A celebration of free artistic expression and relationship building. Across actual and perceived distances.

What do we do when we see ourselves as cultural beings? Whether in music, in the performing arts, in painting or in linguistic expression - whether in the art business or in everyday life - we create meanings, create sense, create order(s). Through these orders we move in the world. Only through a common system of naming and understanding does art and culture make sense - can what someone means be understood. 

Humans are creatures of habit. Moving within the same orders, sorting out the world so that it offers simple solutions to simple problems, is less strenuous than dealing with the complexity of multiple perspectives and realities. When people are confronted with a system of meaning that is completely foreign to them, they experience culture shock in extreme cases. They experience fear and insecurity, and feel that their existence is threatened. Quite simply because they no longer understand anything, their classifications no longer work.  
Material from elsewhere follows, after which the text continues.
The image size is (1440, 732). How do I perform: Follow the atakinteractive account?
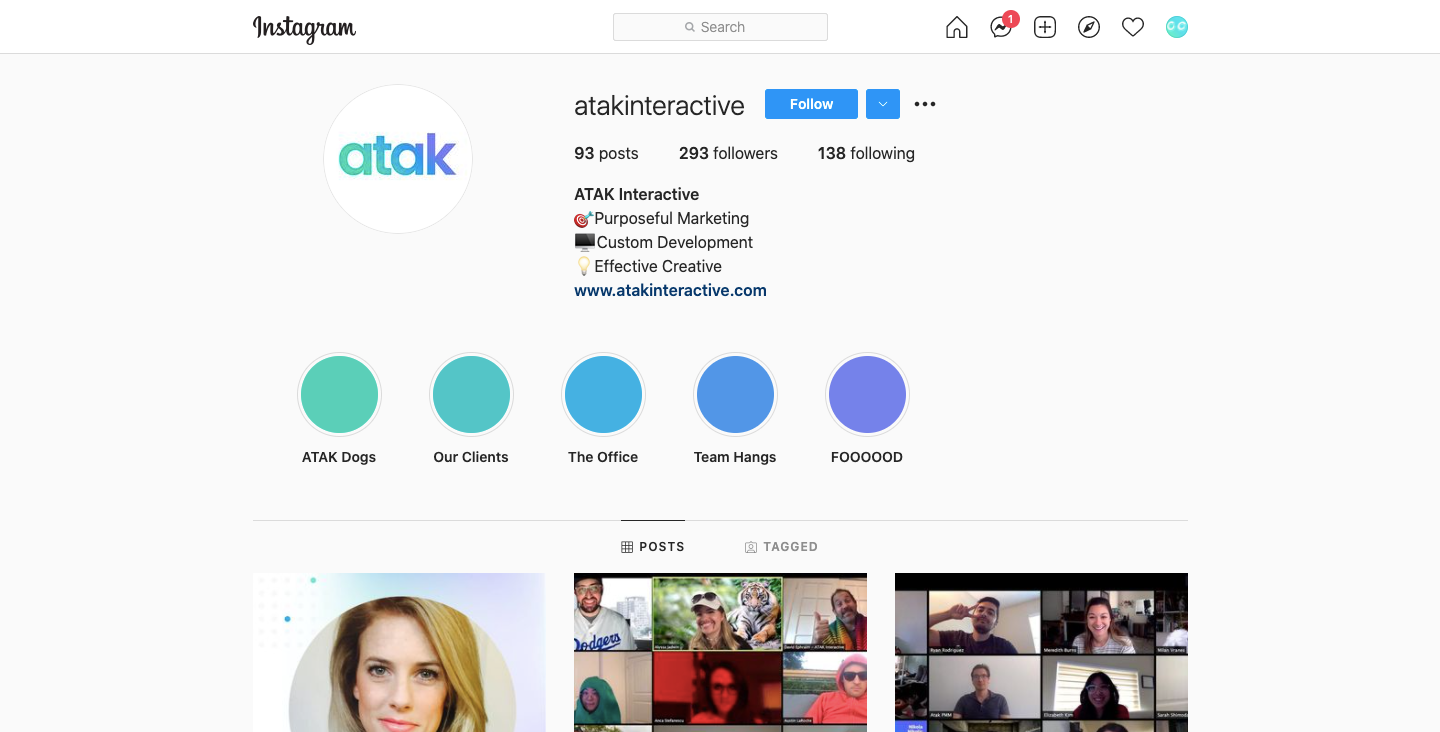click(x=811, y=104)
But people are not only creatures of habit, they are also capable of learning. If they find themselves in such a situation, there is a chance that they will overcome this state of shock and leave excessive demands and confusion behind. Blockades are removed and things are sorted, puzzle pieces fit together until commonalities are recognized and formerly foreign elements slide irrevocably into the normality of their own world without compromise. It is said that there are even people who seek out these situations, virtually throw themselves into them. They want to create connectivity and do translation work, bring new impulses into old systems and view supposedly unsolvable problems in a new light.
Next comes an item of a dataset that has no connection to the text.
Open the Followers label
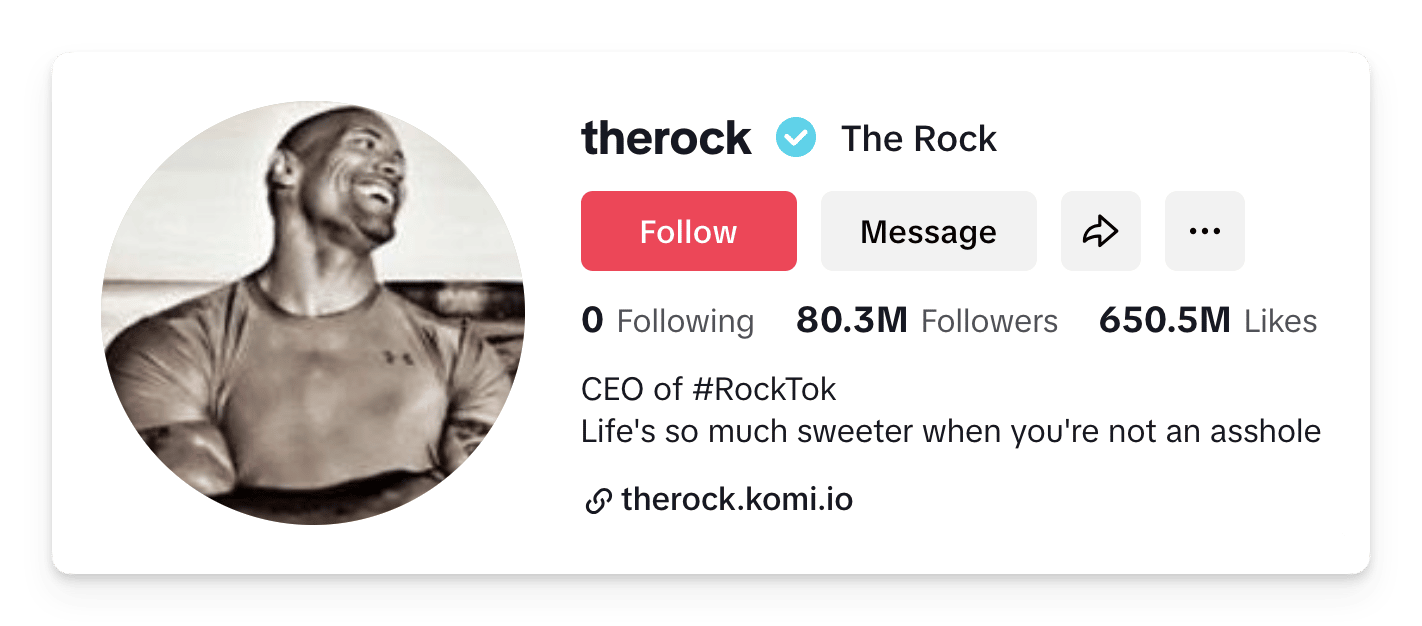The height and width of the screenshot is (626, 1422). [x=989, y=322]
However, there are many obstacles that prevent people from having such experiences on a daily basis. 

Their physical and social mobility is restricted, educational opportunities are not given, there is censorship and violence, dominant political ideologies that promote isolation, fix identities, close borders and conjure up enmities. The world has never been a simple place, it has never been in order. Nevertheless, we live - at least from a Central European perspective - in a time in which the precariousness of our freedoms and the need to create mutual understanding and to act together are brought home to us with unaccustomed sharpness. It is time to regain confidence in the ability to turn to each other, to move away from one's own position and to create understanding - with the goal of acting together correctly and well in order to preserve one's own future in the sense of this freedom to shape.

And what does all this have to do with jazz? Jazz is an art form that feeds on its social environment, draws its lifeblood from its social surroundings. Its vitality depends on its ability to open itself to processes and events that happen around it. This cannot be just a matter of maintaining a highly intellectual artistic exchange, but of being empathetic and connecting, always co-evolving and creating resonance.

With this year's festival edition, we have invited musicians who dare to cross borders and cover great distances in their interpersonal encounters: stylistically, disciplinarily, culturally, politically, geographically. Musicians who empathically turn to their environment, connect with the past and tradition, explore the origins of their identity, but are equally located in the present and develop visions for the future, each of which has its own story to tell.

So this year, the Leipzig Jazz Days are once again a journey of exploration - and an exercise. An exercise for the audience to get involved in the face of the unknown. Just as the artists on stage have done and will probably do again and again. An exercise to surrender to the refreshing effect of irritation, to let it work on you - with the risk that sooner or later a certain understanding will set in and you will go home a little changed. Maybe even in a feeling of solidarity.